■ SUPPLIED TEXT:
--

Women in Tech Awards

The inaugural Women in IT Awards were held in London on Thursday and I’d been nominated, with my colleague, for work on a large IT transformation project at Spire Healthcare (the project forms the major case study in my book, Customer-Centric Project Management). This photo is of us just before dinner was served. It was a glitzy night at Grosvenor House on Park Lane.

Ben Rossi, editor of Information Age which put the awards together, opened the evening after a champagne reception.

“Only 16% of IT professionals are women,” he said, “half what it was some years ago. Only 39% of women feel looked after by their industry compare to 61% of men. There are not enough people like you.”

He went on to say that the awards demonstrate the role that women can play in the vibrant world of technology. “Nothing is going to change unless there is a strong level of accountability,” he added.

Steve Garrett, Chairman of Salesforce, also gave a brief address. “Only 3% of Fortune 500 CEOs are women,” he said. “For the past 15 years women have earned more degrees than men but rates of women in IT have remained stubbornly low.”

He continued: “When women demonstrate the skills to succeed in technology that creates the conditions to inspire others.” He talked about how the industry needed all the innovators and professionals it could get to keep up with continuing economic and business change. “We dare not rely on or exclude a group,” he concluded.

--

■ TASK TO CARRY OUT: Could you write out, word for word, the part of the Women in IT Awards piece above that begins at the words "Women in Tech" and stops after "on Park Lane."?

■ INFORMATION SHOWN:
--

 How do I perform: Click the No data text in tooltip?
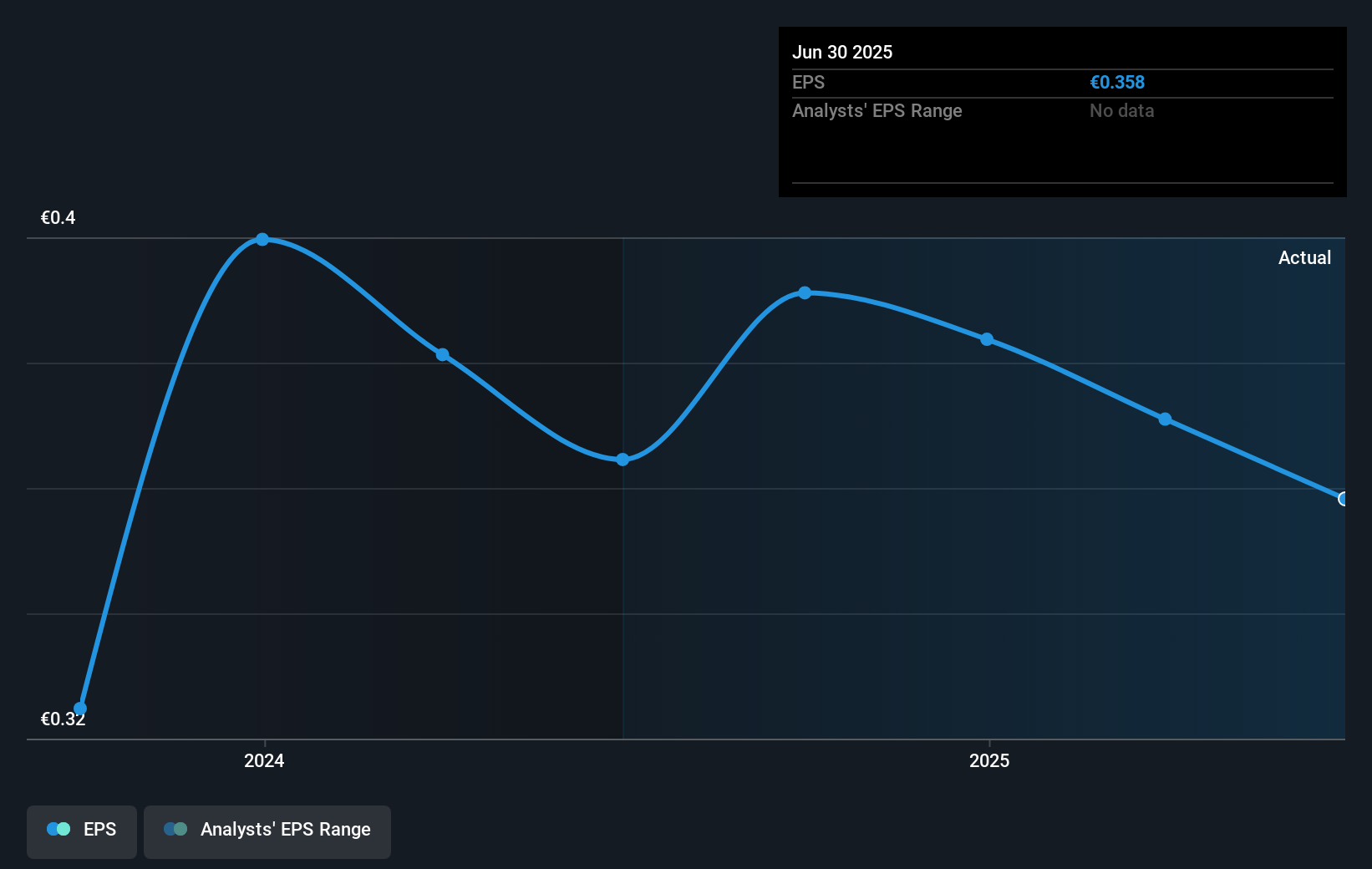1121,110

--

■ RESPONSE TO THE TASK:
Women in Tech Awards

The inaugural Women in IT Awards were held in London on Thursday and I’d been nominated, with my colleague, for work on a large IT transformation project at Spire Healthcare (the project forms the major case study in my book, Customer-Centric Project Management). This photo is of us just before dinner was served. It was a glitzy night at Grosvenor House on Park Lane.